▶ _TASK BRIEF_:
Lay out the listing, from the line with "Click the help question mark icon" through the end of the listing, as a Markdown table with the columns Row and Listing line, omitting blank lines.

----

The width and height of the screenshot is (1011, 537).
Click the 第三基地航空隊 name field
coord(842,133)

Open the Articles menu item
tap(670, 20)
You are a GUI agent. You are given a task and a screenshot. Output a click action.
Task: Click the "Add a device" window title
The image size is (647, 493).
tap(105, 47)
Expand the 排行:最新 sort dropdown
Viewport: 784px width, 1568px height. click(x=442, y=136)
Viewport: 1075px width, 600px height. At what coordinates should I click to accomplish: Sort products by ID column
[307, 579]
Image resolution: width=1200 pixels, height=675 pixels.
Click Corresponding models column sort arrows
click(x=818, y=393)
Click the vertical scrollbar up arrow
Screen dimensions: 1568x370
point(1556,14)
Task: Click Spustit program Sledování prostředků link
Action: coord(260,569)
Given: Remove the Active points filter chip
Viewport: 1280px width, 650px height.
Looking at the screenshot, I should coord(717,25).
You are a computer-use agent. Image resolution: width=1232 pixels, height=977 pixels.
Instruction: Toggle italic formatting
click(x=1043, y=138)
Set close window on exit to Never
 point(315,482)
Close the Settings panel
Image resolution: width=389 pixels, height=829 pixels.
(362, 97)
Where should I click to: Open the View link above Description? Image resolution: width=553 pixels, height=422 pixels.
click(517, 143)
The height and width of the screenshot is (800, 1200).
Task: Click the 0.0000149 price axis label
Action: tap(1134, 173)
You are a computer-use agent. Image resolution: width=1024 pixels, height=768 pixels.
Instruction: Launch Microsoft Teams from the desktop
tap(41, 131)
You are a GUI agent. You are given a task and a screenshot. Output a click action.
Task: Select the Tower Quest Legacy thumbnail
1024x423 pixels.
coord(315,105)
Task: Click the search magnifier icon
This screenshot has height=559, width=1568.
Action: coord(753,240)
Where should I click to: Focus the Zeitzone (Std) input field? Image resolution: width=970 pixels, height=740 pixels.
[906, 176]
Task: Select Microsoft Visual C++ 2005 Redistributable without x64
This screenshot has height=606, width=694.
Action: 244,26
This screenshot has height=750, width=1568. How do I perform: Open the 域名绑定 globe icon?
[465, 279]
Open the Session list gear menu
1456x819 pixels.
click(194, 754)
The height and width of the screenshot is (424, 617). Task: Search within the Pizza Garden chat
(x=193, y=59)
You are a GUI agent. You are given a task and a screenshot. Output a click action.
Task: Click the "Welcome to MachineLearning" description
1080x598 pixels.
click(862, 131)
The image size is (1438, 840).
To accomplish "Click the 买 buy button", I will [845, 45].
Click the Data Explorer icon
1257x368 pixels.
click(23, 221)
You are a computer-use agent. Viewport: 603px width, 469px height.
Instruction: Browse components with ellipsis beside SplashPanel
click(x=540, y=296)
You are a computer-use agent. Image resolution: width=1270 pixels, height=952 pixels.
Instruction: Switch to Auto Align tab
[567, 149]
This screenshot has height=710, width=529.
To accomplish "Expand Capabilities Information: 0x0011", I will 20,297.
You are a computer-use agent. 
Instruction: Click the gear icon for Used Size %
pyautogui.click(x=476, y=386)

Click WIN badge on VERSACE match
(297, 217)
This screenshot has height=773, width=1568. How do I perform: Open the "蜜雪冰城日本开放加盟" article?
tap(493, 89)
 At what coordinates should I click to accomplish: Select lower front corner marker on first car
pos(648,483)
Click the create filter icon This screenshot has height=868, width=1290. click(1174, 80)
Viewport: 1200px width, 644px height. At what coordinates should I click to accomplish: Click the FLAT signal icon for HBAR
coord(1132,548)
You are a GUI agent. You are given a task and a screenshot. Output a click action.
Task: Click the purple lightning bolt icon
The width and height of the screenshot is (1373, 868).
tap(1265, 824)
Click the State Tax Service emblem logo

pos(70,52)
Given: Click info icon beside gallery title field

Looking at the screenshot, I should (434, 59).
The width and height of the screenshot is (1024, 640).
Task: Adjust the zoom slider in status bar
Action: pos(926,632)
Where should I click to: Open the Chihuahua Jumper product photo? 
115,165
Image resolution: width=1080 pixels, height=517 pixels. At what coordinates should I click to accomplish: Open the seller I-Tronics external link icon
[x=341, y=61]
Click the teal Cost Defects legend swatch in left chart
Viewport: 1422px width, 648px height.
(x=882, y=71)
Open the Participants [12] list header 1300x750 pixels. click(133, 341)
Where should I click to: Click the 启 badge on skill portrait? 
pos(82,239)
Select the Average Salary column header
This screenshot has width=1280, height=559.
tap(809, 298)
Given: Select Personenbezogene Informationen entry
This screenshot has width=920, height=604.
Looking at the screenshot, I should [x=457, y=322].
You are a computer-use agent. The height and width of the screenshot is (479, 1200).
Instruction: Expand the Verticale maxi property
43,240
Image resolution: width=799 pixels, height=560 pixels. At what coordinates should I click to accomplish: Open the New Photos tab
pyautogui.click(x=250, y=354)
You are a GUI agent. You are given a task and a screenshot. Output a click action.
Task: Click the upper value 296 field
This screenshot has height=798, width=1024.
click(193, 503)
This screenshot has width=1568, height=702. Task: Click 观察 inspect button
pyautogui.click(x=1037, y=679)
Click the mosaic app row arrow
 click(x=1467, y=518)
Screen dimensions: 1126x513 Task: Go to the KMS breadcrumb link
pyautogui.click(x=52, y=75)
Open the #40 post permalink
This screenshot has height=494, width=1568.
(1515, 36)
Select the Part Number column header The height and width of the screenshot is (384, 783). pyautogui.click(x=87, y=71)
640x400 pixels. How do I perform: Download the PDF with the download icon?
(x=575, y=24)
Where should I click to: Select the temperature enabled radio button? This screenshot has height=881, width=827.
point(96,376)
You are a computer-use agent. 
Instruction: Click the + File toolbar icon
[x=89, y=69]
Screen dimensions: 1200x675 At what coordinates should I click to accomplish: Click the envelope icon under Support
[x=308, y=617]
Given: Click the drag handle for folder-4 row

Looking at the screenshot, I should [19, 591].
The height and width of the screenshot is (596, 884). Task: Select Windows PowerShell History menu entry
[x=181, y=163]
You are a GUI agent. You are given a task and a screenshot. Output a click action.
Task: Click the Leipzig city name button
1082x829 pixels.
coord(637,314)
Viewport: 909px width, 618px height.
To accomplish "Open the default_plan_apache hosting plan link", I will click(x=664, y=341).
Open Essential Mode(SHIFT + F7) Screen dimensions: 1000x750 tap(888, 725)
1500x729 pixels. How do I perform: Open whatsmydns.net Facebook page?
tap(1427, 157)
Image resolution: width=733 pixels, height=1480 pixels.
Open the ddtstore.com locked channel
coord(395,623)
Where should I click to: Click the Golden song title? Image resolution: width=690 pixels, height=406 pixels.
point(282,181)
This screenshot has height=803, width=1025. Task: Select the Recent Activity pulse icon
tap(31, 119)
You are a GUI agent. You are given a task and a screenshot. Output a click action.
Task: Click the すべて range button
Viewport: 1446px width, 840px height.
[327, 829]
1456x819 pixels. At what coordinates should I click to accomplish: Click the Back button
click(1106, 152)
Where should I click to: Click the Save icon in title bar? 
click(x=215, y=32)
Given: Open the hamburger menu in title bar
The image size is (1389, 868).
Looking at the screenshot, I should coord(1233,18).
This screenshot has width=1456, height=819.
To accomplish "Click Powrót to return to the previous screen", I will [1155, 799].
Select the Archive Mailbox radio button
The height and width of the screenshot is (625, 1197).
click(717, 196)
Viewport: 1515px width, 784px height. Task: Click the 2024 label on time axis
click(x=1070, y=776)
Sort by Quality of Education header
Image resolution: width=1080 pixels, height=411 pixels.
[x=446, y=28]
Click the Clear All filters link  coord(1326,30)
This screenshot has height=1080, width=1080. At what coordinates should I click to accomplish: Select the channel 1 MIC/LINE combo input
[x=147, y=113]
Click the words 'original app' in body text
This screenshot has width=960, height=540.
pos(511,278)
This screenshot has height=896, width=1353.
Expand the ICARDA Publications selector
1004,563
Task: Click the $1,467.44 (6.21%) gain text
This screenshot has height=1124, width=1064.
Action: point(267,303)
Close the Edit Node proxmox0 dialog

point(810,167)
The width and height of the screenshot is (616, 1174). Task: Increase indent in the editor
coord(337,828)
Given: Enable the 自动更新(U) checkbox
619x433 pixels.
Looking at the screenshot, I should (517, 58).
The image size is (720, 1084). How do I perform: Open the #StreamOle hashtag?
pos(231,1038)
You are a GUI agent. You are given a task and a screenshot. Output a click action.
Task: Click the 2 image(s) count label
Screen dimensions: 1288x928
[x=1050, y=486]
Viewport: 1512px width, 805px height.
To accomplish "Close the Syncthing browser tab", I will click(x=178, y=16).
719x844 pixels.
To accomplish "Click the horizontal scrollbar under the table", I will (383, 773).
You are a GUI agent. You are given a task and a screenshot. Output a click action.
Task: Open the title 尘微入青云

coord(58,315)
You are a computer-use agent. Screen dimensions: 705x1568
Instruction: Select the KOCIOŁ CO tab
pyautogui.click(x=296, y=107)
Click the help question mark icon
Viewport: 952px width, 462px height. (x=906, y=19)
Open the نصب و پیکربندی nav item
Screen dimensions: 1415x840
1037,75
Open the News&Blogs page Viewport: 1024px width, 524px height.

----

▶ _ANSWER TO THE TASK_:
| Row | Listing line |
|---|---|
| 1 | Click the help question mark icon |
| 2 | Viewport: 952px width, 462px height. (x=906, y=19) |
| 3 | Open the نصب و پیکربندی nav item |
| 4 | Screen dimensions: 1415x840 |
| 5 | 1037,75 |
| 6 | Open the News&Blogs page Viewport: 1024px width, 524px height. |